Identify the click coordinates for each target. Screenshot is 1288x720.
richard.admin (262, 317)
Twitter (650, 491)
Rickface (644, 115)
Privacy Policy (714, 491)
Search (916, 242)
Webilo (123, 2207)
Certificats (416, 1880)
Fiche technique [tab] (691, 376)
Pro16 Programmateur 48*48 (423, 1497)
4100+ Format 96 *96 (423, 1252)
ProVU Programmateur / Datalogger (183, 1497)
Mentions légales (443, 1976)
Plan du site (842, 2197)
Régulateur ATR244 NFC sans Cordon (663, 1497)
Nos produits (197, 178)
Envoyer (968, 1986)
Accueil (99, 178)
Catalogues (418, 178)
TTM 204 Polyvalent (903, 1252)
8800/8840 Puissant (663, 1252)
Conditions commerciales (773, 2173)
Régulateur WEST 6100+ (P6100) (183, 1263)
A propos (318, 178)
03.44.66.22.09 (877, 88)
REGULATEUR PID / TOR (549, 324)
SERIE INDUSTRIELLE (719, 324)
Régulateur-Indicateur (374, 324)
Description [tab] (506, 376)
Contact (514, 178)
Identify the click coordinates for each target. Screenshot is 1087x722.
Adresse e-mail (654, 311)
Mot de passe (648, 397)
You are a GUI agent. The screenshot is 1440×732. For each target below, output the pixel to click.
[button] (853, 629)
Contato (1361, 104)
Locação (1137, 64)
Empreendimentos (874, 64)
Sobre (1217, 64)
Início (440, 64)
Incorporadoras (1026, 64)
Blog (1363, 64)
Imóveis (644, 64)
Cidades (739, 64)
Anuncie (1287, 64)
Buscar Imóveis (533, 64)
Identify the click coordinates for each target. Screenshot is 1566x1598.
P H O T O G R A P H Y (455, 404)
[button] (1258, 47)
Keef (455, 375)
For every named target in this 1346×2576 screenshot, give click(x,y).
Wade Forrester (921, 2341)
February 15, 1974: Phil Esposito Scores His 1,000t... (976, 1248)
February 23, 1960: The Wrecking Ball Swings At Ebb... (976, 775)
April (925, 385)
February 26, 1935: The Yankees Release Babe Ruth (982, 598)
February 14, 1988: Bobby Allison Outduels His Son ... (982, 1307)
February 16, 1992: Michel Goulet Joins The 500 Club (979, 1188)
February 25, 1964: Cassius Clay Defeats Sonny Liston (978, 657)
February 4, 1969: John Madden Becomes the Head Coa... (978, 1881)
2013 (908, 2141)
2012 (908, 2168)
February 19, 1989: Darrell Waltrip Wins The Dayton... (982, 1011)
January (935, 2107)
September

******

▶ SET TASK: Rewrite all the lines above as a numbered list, leaving out any blank lines.

▶ EXERCISE RESPONSE:
1. Identify the click coordinates for each target. Screenshot is 1288x720.
2. richard.admin (262, 317)
3. Twitter (650, 491)
4. Rickface (644, 115)
5. Privacy Policy (714, 491)
6. Search (916, 242)
7. Webilo (123, 2207)
8. Certificats (416, 1880)
9. Fiche technique [tab] (691, 376)
10. Pro16 Programmateur 48*48 (423, 1497)
11. 4100+ Format 96 *96 (423, 1252)
12. ProVU Programmateur / Datalogger (183, 1497)
13. Mentions légales (443, 1976)
14. Plan du site (842, 2197)
15. Régulateur ATR244 NFC sans Cordon (663, 1497)
16. Nos produits (197, 178)
17. Envoyer (968, 1986)
18. Accueil (99, 178)
19. Catalogues (418, 178)
20. TTM 204 Polyvalent (903, 1252)
21. 8800/8840 Puissant (663, 1252)
22. Conditions commerciales (773, 2173)
23. Régulateur WEST 6100+ (P6100) (183, 1263)
24. A propos (318, 178)
25. 03.44.66.22.09 (877, 88)
26. REGULATEUR PID / TOR (549, 324)
27. SERIE INDUSTRIELLE (719, 324)
28. Régulateur-Indicateur (374, 324)
29. Description [tab] (506, 376)
30. Contact (514, 178)
31. Identify the click coordinates for each target. Screenshot is 1087x722.
32. Adresse e-mail (654, 311)
33. Mot de passe (648, 397)
34. You are a GUI agent. The screenshot is 1440×732. For each target below, output the pixel to click.
35. [button] (853, 629)
36. Contato (1361, 104)
37. Locação (1137, 64)
38. Empreendimentos (874, 64)
39. Sobre (1217, 64)
40. Início (440, 64)
41. Incorporadoras (1026, 64)
42. Blog (1363, 64)
43. Imóveis (644, 64)
44. Cidades (739, 64)
45. Anuncie (1287, 64)
46. Buscar Imóveis (533, 64)
47. Identify the click coordinates for each target. Screenshot is 1566x1598.
48. P H O T O G R A P H Y (455, 404)
49. [button] (1258, 47)
50. Keef (455, 375)
51. For every named target in this 1346×2576 screenshot, give click(x,y).
52. Wade Forrester (921, 2341)
53. February 15, 1974: Phil Esposito Scores His 1,000t... (976, 1248)
54. February 23, 1960: The Wrecking Ball Swings At Ebb... (976, 775)
55. April (925, 385)
56. February 26, 1935: The Yankees Release Babe Ruth (982, 598)
57. February 14, 1988: Bobby Allison Outduels His Son ... (982, 1307)
58. February 16, 1992: Michel Goulet Joins The 500 Club (979, 1188)
59. February 25, 1964: Cassius Clay Defeats Sonny Liston (978, 657)
60. February 4, 1969: John Madden Becomes the Head Coa... (978, 1881)
61. 2013 (908, 2141)
62. 2012 (908, 2168)
63. February 19, 1989: Darrell Waltrip Wins The Dayton... (982, 1011)
64. January (935, 2107)
65. September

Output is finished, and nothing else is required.